The buildings to be considered in Book VI go, step by step, from the lowliest hut to the house of the Prince, or indeed, that of the King, since the author is in the service of the 'most Christian King' Henry. It is interesting to note that this phrase repeats almost to the letter that in the introduction to Book I (1545), whilst the general programme prefacing Book IV (1537) for Book VI speaks only of a generic progression
from the poorest hut to the most ornate palace for a Prince. It is possible to deduce, therefore, that Serlio reached his definitive concept of a speculum architecturae ('mirror of architecture') from the hut to the palace, only after his arrival in France, yet still bearing in mind that the distinction between country and town architecture was of clear Venetian origin and also planned in the programme of 1537.

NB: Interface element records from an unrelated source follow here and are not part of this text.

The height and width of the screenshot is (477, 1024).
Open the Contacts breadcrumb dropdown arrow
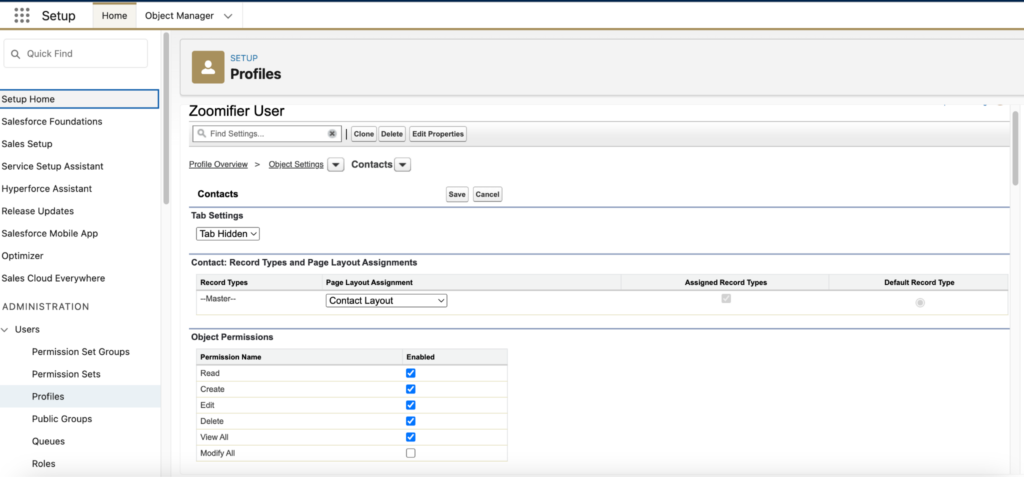pyautogui.click(x=403, y=165)
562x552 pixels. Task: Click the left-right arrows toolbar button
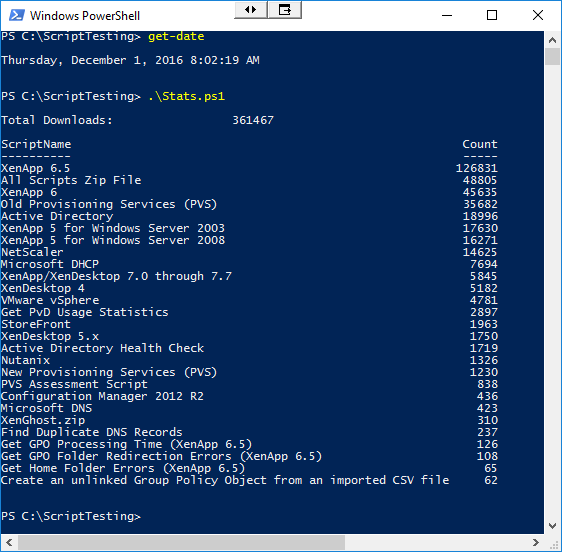251,10
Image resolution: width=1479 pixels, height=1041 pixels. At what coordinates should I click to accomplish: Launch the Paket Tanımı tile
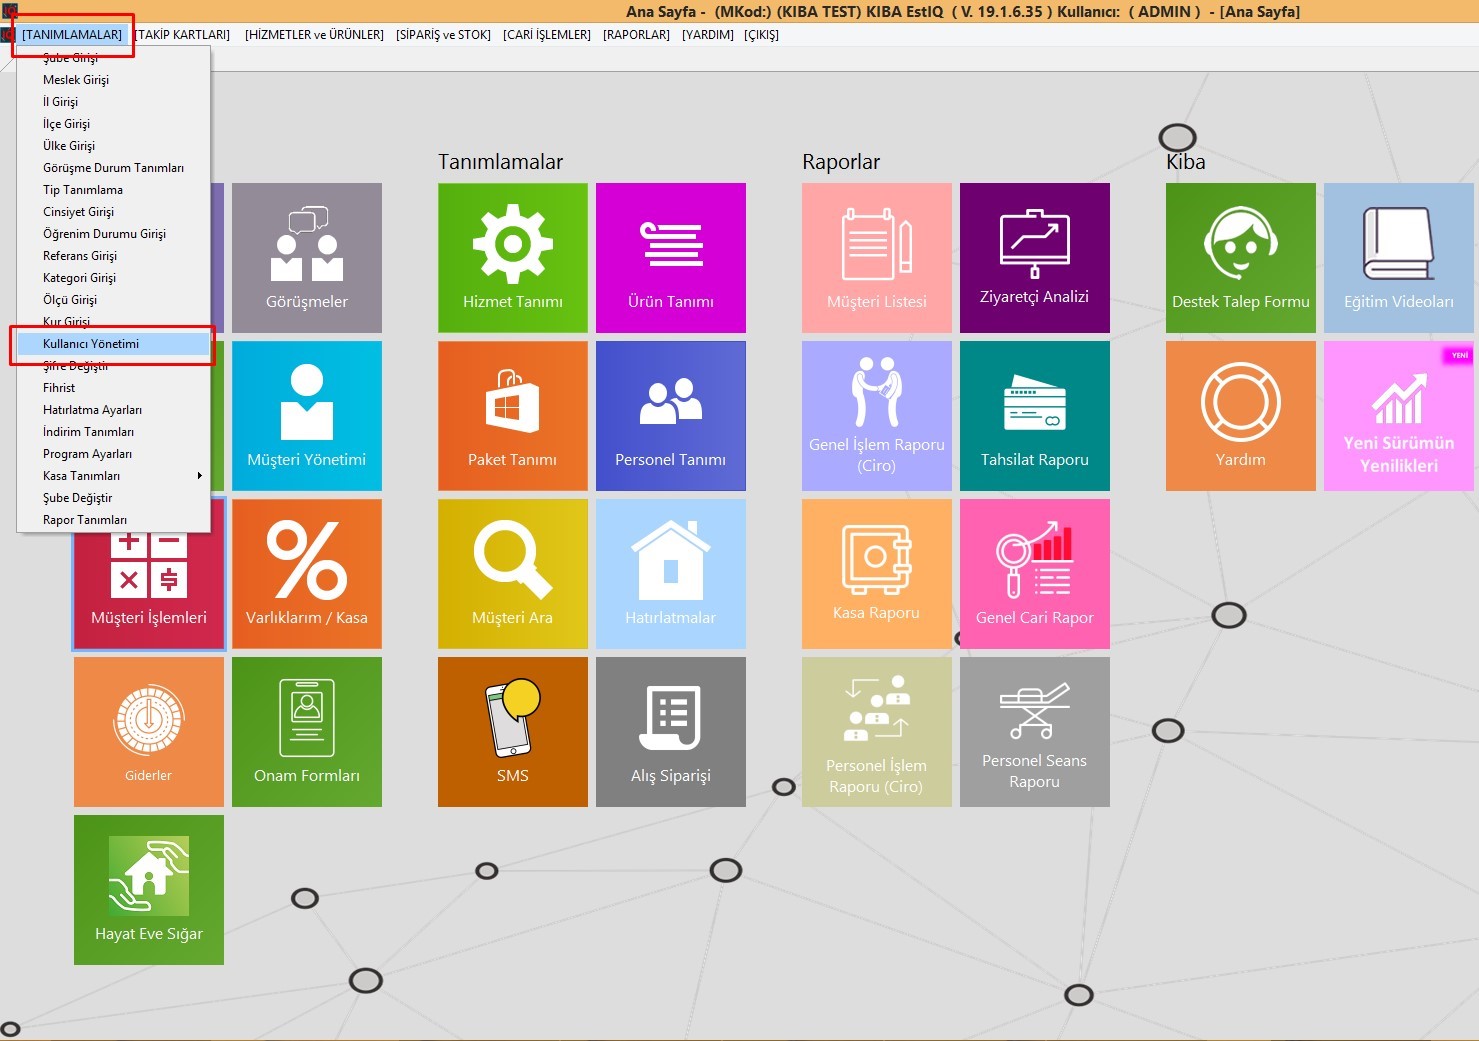point(512,415)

As regards his relations with France, Serlio admits the utility of the technical viewpoint (inherent in firmitas) of the people of the place and the types of specific trades, but then quickly dons the Vitruvian toga (VI.viii.10) to affirm that the 'arranging of a well-conceived and well-proportioned building' is the privilege only of scholars of worthy architecture (in other words, classical), those who possess the skill of 'graphica, that is design'. The rest are 'blinder than moles'. Such a display of erudition - which in Italy would remain merely that, given that from Alberti to Palladio in such circumstances people limited themselves to paraphrasing Vitruvius as a rhetorical convention - here becomes openly used as a polemical weapon against the maçons, in parallel with De l'Orme. Thus a curious fate for Serlio was to be accused by Lomazzo thirty years later (using the same weapon) of being a sort of maçon, one of those who was 'able only as far as the material is concerned and the discussions of what to do', as opposed to the true architects who were 'skilled designers/draughtsmen'. The fact that Serlio, not for erudite but for polemical reasons (and speaking in a very precise and specific way about dispositione, that is, the general laying out of the project), insists on the term 'design' (to such an extent that he uses the Greco-Latin term graphica in order to remove any sense of conceptual abstraction), would seem to imply that such a graphic practice was entirely extraneous to that of the maçons. It is a fact that all French architectural designs of the period, up to the Serlio-De l'Orme-Lescot turning point, draw on the Italian experiences of the creators of the Renaissance in France.